Summary of TVA v. Hill
Citation: 437 U.S. 153
Relevant Facts: In 1967, The Tennessee Valley Authority started building the Tellico Dam on the Little Tennessee River. The operation was occurring where there were endangered fish species, one of which, the snail darter, had been found upstream. Several years later, the Endangered Species Act was passed by Congress in 1973. Had the dam project been completed, the reservoir would harm the snail darter’s habitat. Consequently, the Department of the Interior filed suit to get an injunction to stop the completion of the dam. The trial court found in favor of the TVA, and the DOI appealed the matter to the Court of Appeals. Consequently, the TVA appealed the matter to the Supreme Court.
Issues: The legal questions presented were whether the ESA required courts to enjoin the operation of federal dam projects when they are nearly complete when it has been found that such completion may harm the natural habitat of an endangered species, and whether continued congressional funding of the dam project after the passing of the ESA indicated that the ESA had been effectively repealed.
Holding: The Supreme Court upheld the injunction.
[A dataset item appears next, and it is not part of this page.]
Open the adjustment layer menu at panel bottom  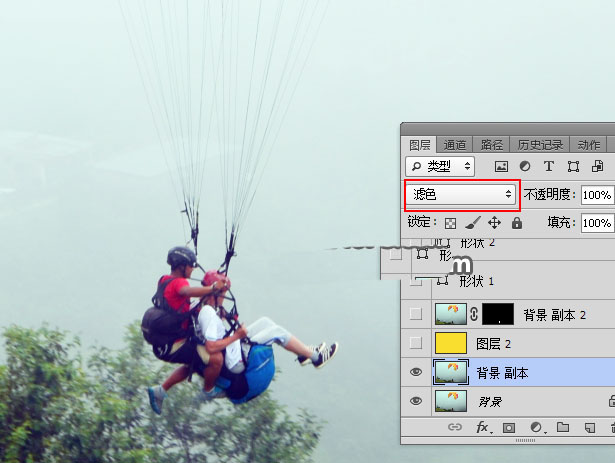coord(535,428)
Reasoning: The Court found that the completion of the dam ran contrary to the language as explicitly provided in the ESA of 1973. It also found that although risks and rewards must be weighed, and arguably when weighed between stopping a multimillion dollar government project for the benefit of saving endangered fish, the ESA had provided for just that because the loss of those fish was deemed to be “incalculable." In other words, the Court nor Congress had no way of knowing how detrimental the extinction or at least further endangerment of the snail darter could be to ecosystems, and by extension economies. The Court provided this decision, also asserting that on its face it may seem absurd, but that the language of the law of the ESA of 1973 was nevertheless clear.